Reviewed by DAVID VINEYARD:
THE HANGING TREE. Warner Brothers, 1959. Gary Cooper, Maria Schell, Karl Malden, George C. Scott, Karl Swenson, John Dierkes, Virginia Gregg, with Ben Piazza as Rune. Screenplay: Wendell Mayes & Halstead Welles, based on the novella by Dorothy Johnson. Music by Max Steiner. Title song sung by Marty Robbins. Directed by Delmer Daves and (uncredited) Karl Malden.
The Hanging Tree was Gary Cooper’s last western other than the documentary The Real West, and appropriately it is one of the best of his career, and one of the best of the 1950‘s, the golden age of the Hollywood Western.

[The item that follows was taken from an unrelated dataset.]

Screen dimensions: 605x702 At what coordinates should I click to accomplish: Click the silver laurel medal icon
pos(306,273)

It’s based on the novella by Dorothy Johnson (A Man Called Horse, The Man Who Shot Liberty Valance) and directed by Delmer Daves (3:10 to Yuma, Jubal), or it was supposed to be directed by Daves until he fell ill and Gary Cooper, whose company was also producing the film, asked Karl Malden to take the helm. It proved a remarkable collaboration and the start of a friendship and mutual admiration society that lasted until Cooper’s death.
Like most good westerns the story is simple, Doctor Joe Frail follows the 1873 Montana Gold Trail to a small mining community, mostly tents and mud, where he sets up practice. When a boy, Rune (Ben Piazza) is shot for stealing from a sluice Frail saves him and makes him his bondsman, a virtual slave, blackmailing him with the bullet that proves he was the sluice thief.

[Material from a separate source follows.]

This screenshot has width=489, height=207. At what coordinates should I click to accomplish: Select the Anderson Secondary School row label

It’s a rough little town not improved by glad-handing backstabbing miner Frenchy (Karl Malden) who knows Doc Frail from another mining camp, knows how fast he is, and about the fire Frail may have set that burned his wife and her lover alive.
This is a very adult adult western.
When Frail wins a gold claim from gambler Society Red (John Dierkes) all seems set, and no one much listens to Grubb (George C. Scott) a fanatic faith healer who hates Frail and knows his history. There is only one element left, and that arrives when the stagecoach is held up and the horses panic. Everyone dies but a young woman who suffers severe wounds and exposure, Elizabeth Mahler (Maria Schell), a Swiss immigrant come west with her now dead father.

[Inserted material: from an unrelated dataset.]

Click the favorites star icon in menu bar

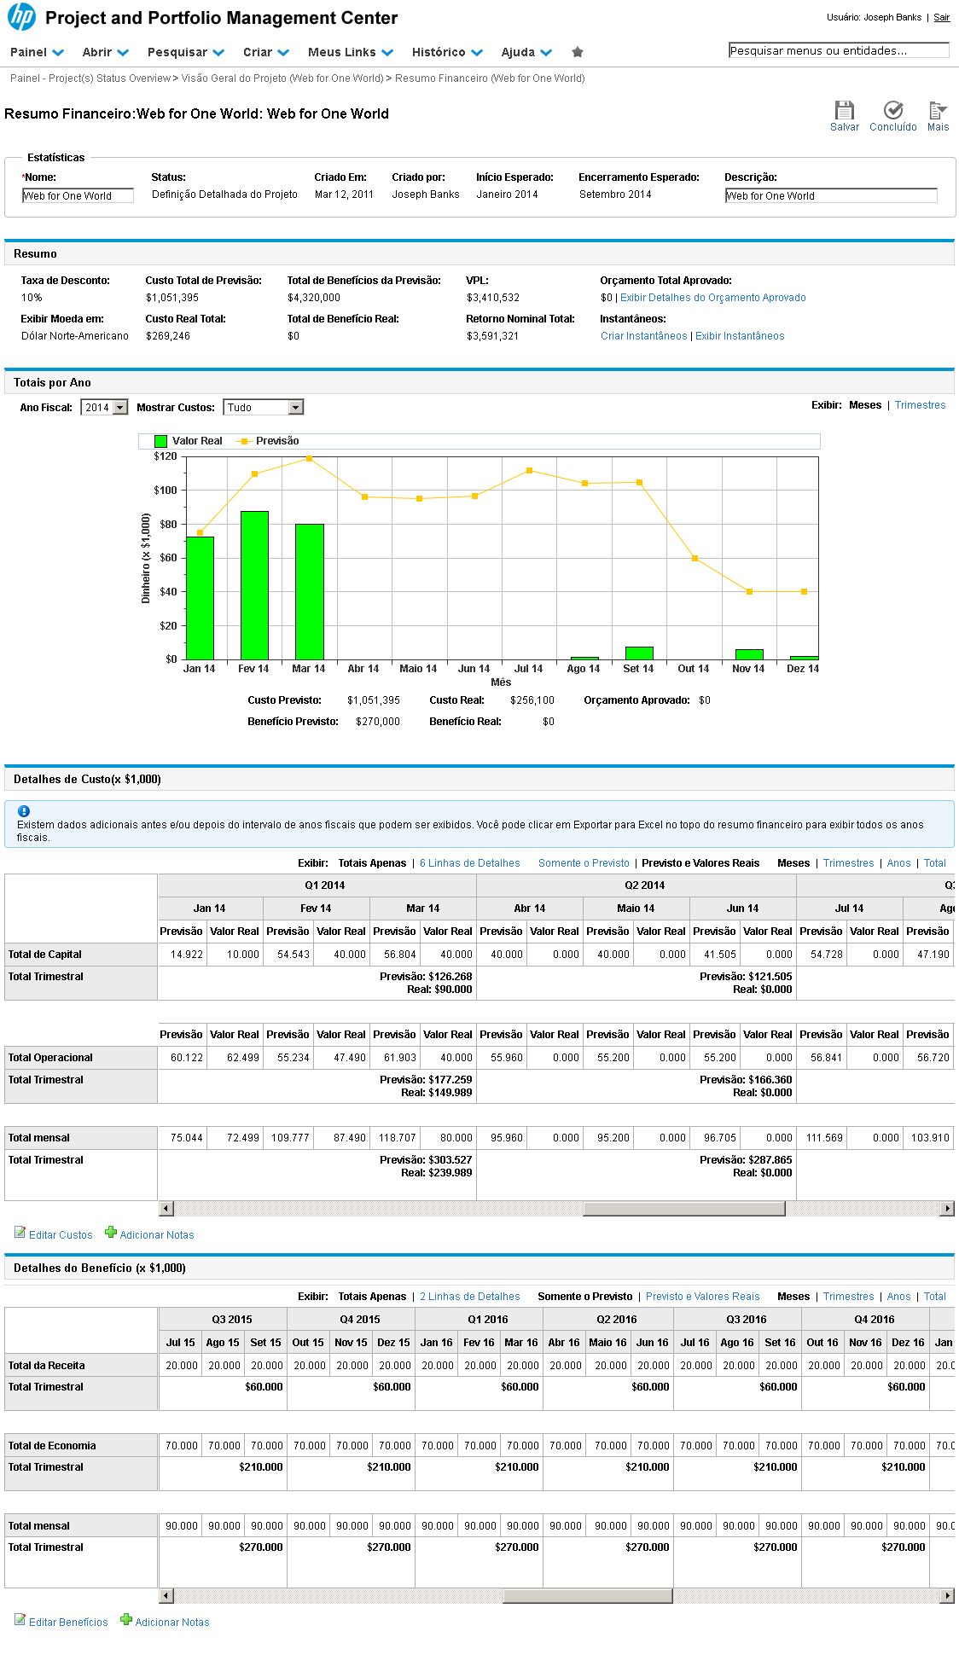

Frenchy finds her and feels a proprietary interest in her, as well as undressing her with every lewd look. Frenchy has other bad habits than backstabbing. But Doc takes on her care with young Rune, and while Doc seems a hard man there are signs he is more than that. Frankly Rune just can’t read him and neither can Elizabeth: a man with secrets like he carries becomes remote, even his name is false. He took the name Frail because he figured all men were frail and he was the frailest.
When Elizabeth is well she tires of Frail’s bossiness, especially when he tells her he is sending her back to Switzerland because he can’t live near her. She runs away, Rune rebels, and Doc secretly backs them through store owner Tom Flaunce (Karl Swenson), the only decent man in this little mud hole Sodom of the west despite his shrewish wife, Edna (Virginia Gregg).
Backed by Doc Elizabeth and Rune team with Frenchy who knows gold digging though he isn’t very good at it, and though they find nothing Doc keeps backing them whenever they need money.
When a rainstorm fells a tree on their claim they find the glory hole, a vein of nuggets in the roots of the tree and beneath. Now they are rich and rush to town to celebrate.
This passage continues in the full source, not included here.